I am messy. I am dysfunctional. I am fucked up. But I only let you see the pieces that I’ve carefully crafted. The pieces that I want you to see.

you think you’ve seen my messy,destructive behavior. you think you know all about me. and you think you love it all. But you don’t. All you see is a manipulation. An image pieced bit by bit together to give you what you want, what you crave. an arranged construction.

everything you see is a projection. none of it is real. a blueprint of your innermost desires.

and to you, I’m just an innocent. just a girl. a girl that you enjoy corrupting.

But you are wrong. I am a fucking woman. And you have no clue what you’re dealing with.

And with a woman, you don’t realize until it is too late.

anticipation

When you leave, and you always leave, you leave me unsatisfied and empty.  I’m drawn in with the allure of something more, something special. And even with your valiant efforts and persuasive words, you leave me empty. It happens time and time again, you fill my mind, my body, my heart with anticipation and love only to deflate it once you appear.

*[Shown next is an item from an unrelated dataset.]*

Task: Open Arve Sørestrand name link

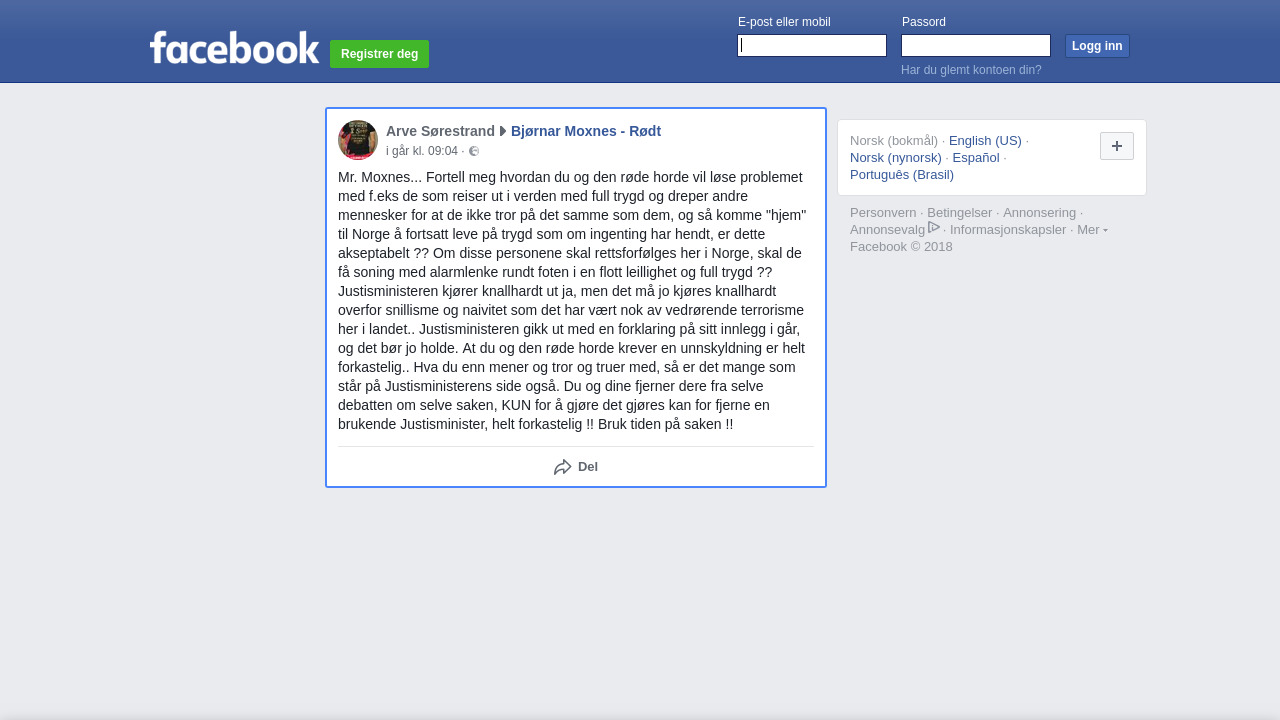Action: click(440, 131)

Giddy anticipation fills me till we break, my expectations vaporize, leaving me more empty than ever before. My air is filled with words, but they are only words, and they mean nothing. And that’s all you are, words and broken emptiness.  You presume yourself chivalrous and forcible; unaware that all you have ever given me, all you ever leave me with, is angst and attack. You are not real, you do not exist, my imaginary boyfriend. 

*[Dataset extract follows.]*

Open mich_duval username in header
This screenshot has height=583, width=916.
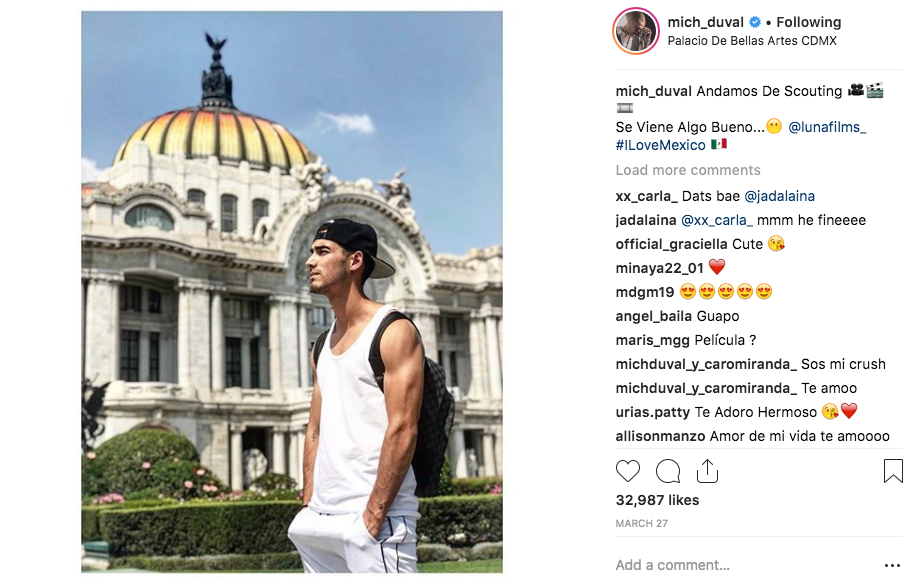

You are a facade,  built up over years of anticipation of the possibility. The ‘love’ created in our imaginations is so surreal and beautiful, that any promise of reality was shattered when the word was first uttered. It is paradoxical really, the premise is miraculous and forever untouched, yet it demolishes us and our reality. You are not real, we do not exist. I am merely a piece of your imagination, as you are of mine

You are, always have been, and always will be my imaginary boyfriend.

imaginary-boyfriend1

There is no terror in the bang, only in the anticipation of it.

-Alfred Hitchcock 

the exception

you are two people…

the man i know you to be and the man whose actions tell me differently

the man i hope you to be and the man who i know you are

the man that i thought i knew and the man that i don’t know at all

my best friend and the one who causes all of my pain

the one i could tell anything to and the one who holds it against me

the man that i love and the man that i hate

the man that i love and the man that i love

enough

I want you to love me enough.

enough to let me go. enough to see that you are holding me back. i want you to love me enough to know it’ll never work and you’ll just end up breaking my heart. enough to know that what you are asking me isn’t fair. enough to think i deserve better. enough to think you are being selfish.

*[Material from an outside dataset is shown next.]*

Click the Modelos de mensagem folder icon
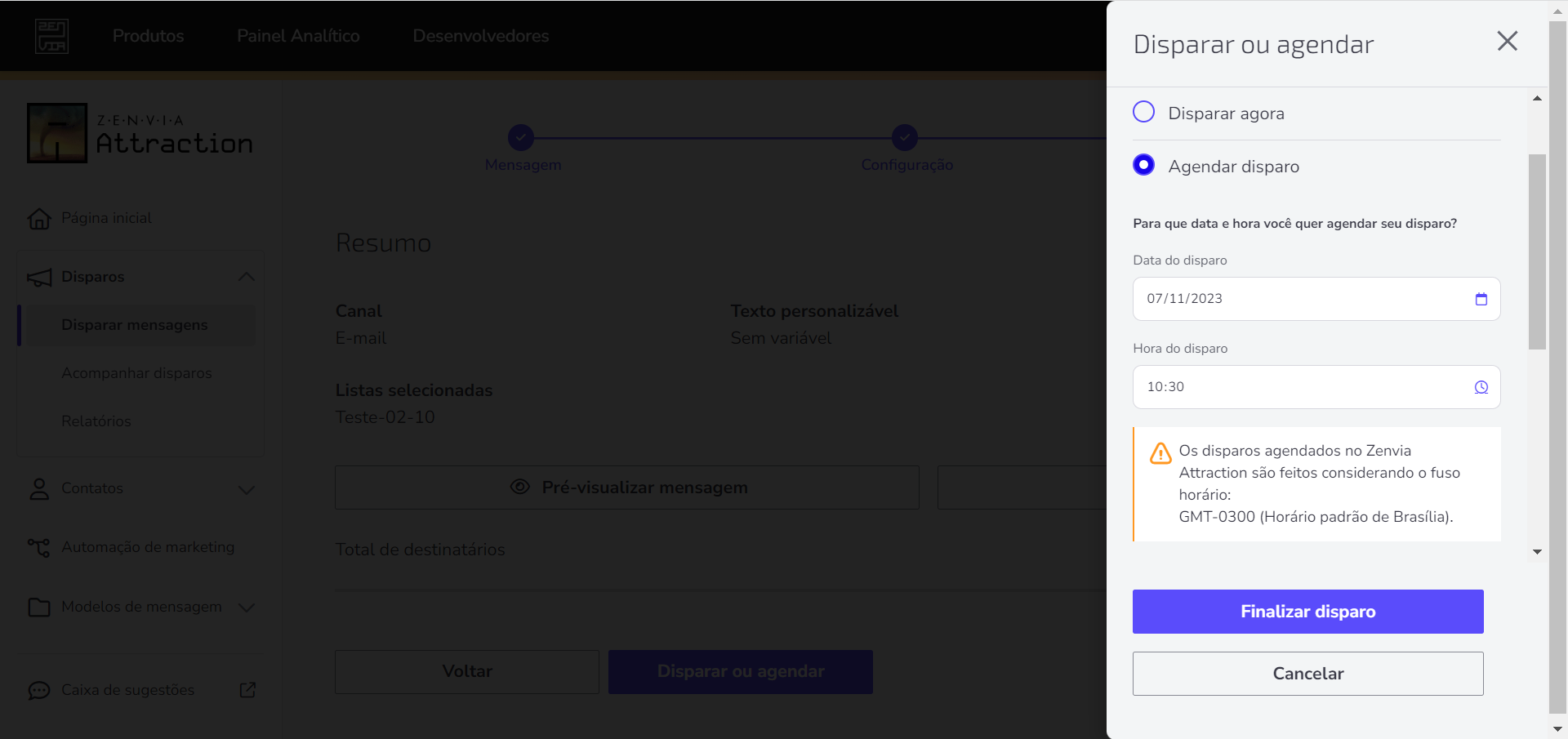The image size is (1568, 739). tap(39, 607)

i want you to love me enough to set me free.

because i am not strong enough to let you go. because i love you enough.

enough to hold on despite everything. enough to push you forward. because i love you enough to blindly, to stupidly believe in our future. because, despite everything, i love you enough to have faith in you, in us. enough to knowingly be your escape. a fantasy. because i love you enough to not ask for anymore than i know you are capable of giving. enough to give up everything for you.

because i love you enough to set you free.